The heart weight significantly increased in the heat-WiFi-irradiated and WiFi-irradiated groups compared to the control group, suggesting hypertrophic changes. In an exciting study, Mohamed et al. (20) reported that whole heart weight was increased in rats exposed to cell phone EMF, particularly in groups exposed to EMF for longer. The results showed that heart weight did not change significantly in the heat-irradiated group compared to the control group. In another study, heat severely damaged the heart tissue. This study demonstrated that chronic heat stress caused right atrium and ventricular hypertrophy. The reason for these different results might be exposure duration in our study.

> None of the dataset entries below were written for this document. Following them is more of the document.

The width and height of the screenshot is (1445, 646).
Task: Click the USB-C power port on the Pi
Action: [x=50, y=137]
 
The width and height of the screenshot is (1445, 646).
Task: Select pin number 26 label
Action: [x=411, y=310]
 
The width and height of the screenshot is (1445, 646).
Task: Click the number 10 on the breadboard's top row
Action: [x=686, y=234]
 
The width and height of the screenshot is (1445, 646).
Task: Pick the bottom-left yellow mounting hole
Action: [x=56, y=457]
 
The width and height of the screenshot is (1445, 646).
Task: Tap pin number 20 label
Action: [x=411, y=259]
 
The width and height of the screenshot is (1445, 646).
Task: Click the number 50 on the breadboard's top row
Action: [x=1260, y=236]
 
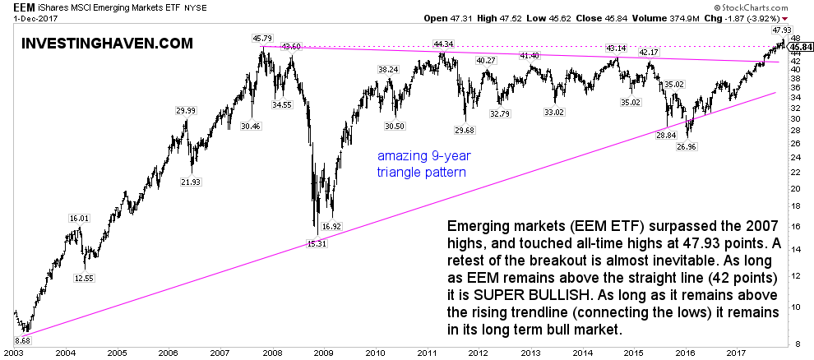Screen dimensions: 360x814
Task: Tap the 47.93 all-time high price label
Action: click(x=781, y=30)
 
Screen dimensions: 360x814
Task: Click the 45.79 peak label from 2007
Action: click(x=262, y=37)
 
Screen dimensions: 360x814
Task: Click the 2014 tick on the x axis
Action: click(x=583, y=353)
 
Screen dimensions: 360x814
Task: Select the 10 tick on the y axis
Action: click(x=795, y=306)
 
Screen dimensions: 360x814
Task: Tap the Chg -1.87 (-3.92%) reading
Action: click(x=764, y=17)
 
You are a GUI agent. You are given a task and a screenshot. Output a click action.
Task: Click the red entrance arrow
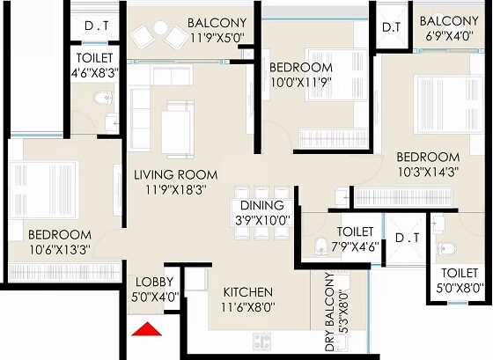point(148,330)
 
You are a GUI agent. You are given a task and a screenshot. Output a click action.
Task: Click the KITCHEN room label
point(247,292)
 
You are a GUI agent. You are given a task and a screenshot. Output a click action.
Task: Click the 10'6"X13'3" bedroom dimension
point(60,249)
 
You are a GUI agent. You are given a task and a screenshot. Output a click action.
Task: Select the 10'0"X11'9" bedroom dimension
point(301,82)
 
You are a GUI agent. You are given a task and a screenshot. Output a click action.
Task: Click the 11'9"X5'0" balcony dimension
point(217,37)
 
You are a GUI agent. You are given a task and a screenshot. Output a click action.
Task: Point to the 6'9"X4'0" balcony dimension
point(449,37)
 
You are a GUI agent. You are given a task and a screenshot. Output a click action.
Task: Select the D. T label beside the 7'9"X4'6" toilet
point(406,238)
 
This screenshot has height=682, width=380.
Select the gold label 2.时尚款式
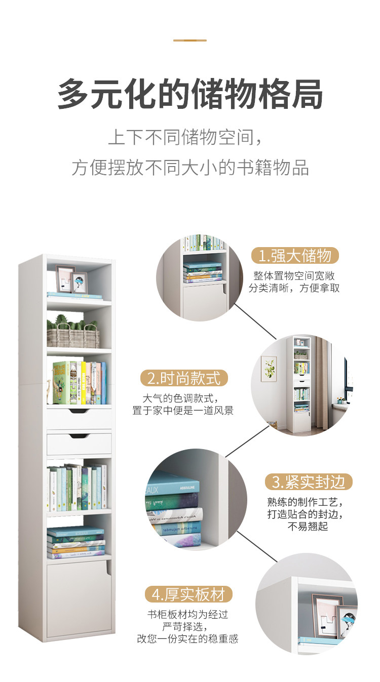pos(184,378)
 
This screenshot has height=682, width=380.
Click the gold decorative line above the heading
pos(190,40)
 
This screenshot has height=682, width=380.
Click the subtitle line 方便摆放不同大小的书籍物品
pos(190,168)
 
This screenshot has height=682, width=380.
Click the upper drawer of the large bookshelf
pos(79,418)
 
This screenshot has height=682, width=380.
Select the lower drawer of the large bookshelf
pos(79,443)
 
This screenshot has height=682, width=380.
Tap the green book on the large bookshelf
pos(61,382)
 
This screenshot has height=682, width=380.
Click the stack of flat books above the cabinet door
pos(75,543)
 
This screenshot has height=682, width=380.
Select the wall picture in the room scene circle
pos(269,369)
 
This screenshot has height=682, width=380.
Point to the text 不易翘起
pos(308,527)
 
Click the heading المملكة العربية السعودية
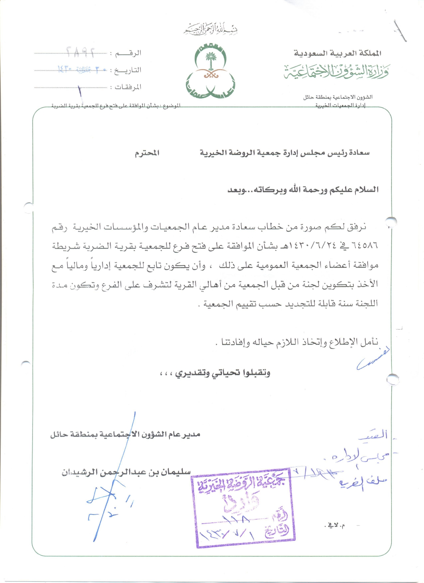tap(337, 53)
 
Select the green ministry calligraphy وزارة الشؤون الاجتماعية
tap(336, 71)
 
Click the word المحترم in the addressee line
tap(147, 153)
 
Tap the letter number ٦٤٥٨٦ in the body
tap(365, 246)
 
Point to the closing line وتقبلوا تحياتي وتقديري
tap(223, 373)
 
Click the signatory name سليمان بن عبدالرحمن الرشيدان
tap(126, 472)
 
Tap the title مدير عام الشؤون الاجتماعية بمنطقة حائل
tap(125, 435)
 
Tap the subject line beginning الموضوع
tap(116, 106)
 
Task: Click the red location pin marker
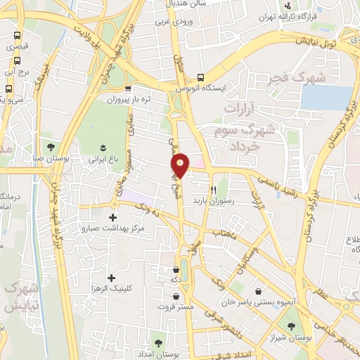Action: tap(181, 165)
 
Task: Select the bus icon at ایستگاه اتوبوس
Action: tap(201, 77)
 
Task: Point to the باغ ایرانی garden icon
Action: tap(103, 147)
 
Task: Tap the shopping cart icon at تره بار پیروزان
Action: tap(128, 89)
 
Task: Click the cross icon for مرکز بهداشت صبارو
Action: tap(113, 217)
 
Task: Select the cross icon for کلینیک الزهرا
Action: tap(111, 278)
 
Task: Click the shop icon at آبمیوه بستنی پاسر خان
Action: tap(259, 291)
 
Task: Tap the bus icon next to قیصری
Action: tap(17, 35)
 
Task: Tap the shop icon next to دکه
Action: tap(176, 269)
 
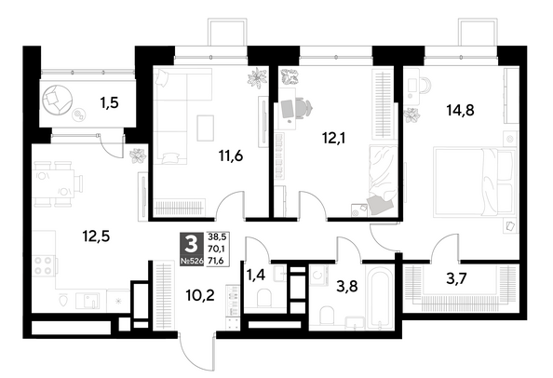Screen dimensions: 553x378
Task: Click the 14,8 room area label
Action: [460, 111]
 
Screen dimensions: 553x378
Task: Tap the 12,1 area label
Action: [333, 138]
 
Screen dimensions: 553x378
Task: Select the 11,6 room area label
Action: [231, 155]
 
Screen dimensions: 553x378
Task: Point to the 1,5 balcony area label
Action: [109, 103]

The present study showed that the total heart volume did not significantly differ between WiFi-irradiated and control groups. In a stereological study, Monsefi et al. (21) reported that short time exposure to low-intensity EMF causes blood supply growth of heart muscle, but animals exposed to the same condition for a longer time adapted to EMF. The last findings of structural changes in the heart determined the volume density of the myocardium and the total number of myocyte nuclei. Previous studies showed an increased percentage of apoptotic cells and congestion of blood vessels without apparent affection of cardiac myocyte, which was inconsistent with our findings (22, 23). Previous studies determined that ROS activates many signaling kinases of hypertrophy and apoptosis factors. Low levels of ROS are essential for kinase regulation signal and protein modulation; however, higher levels of ROS induce apoptosis (23). The study showed a reduction in the total number of myocyte nuclei after exposure to heat. The study by Kwiecien et al. (24) reported the histological alterations in the heart tissue after exposure to 45°C temperature. Lushnikova et al. (25) reported that high temperature decreased the total number of myocytes and concluded that myocyte reduction was probably related to the apoptosis process. The most important things are understanding the risks of using power transmission devices in the workplace and how to deal with them, designing different solutions for the necessary preparations, and maintaining the physical health of people due to injuries with different WiFi frequencies. We suggest conducting necessary studies to reduce the environmental impacts when transmitting the waves of different wavelengths by relevant centers to reduce the potential harm to different age groups in society.

5.1. Conclusions

The current study indicated that exposure to radiofrequency radiation (2.4 GHz) decreased total antioxidant activity in heart tissue with histological changes, including myocardium hypertrophy and decreased number of myocytes.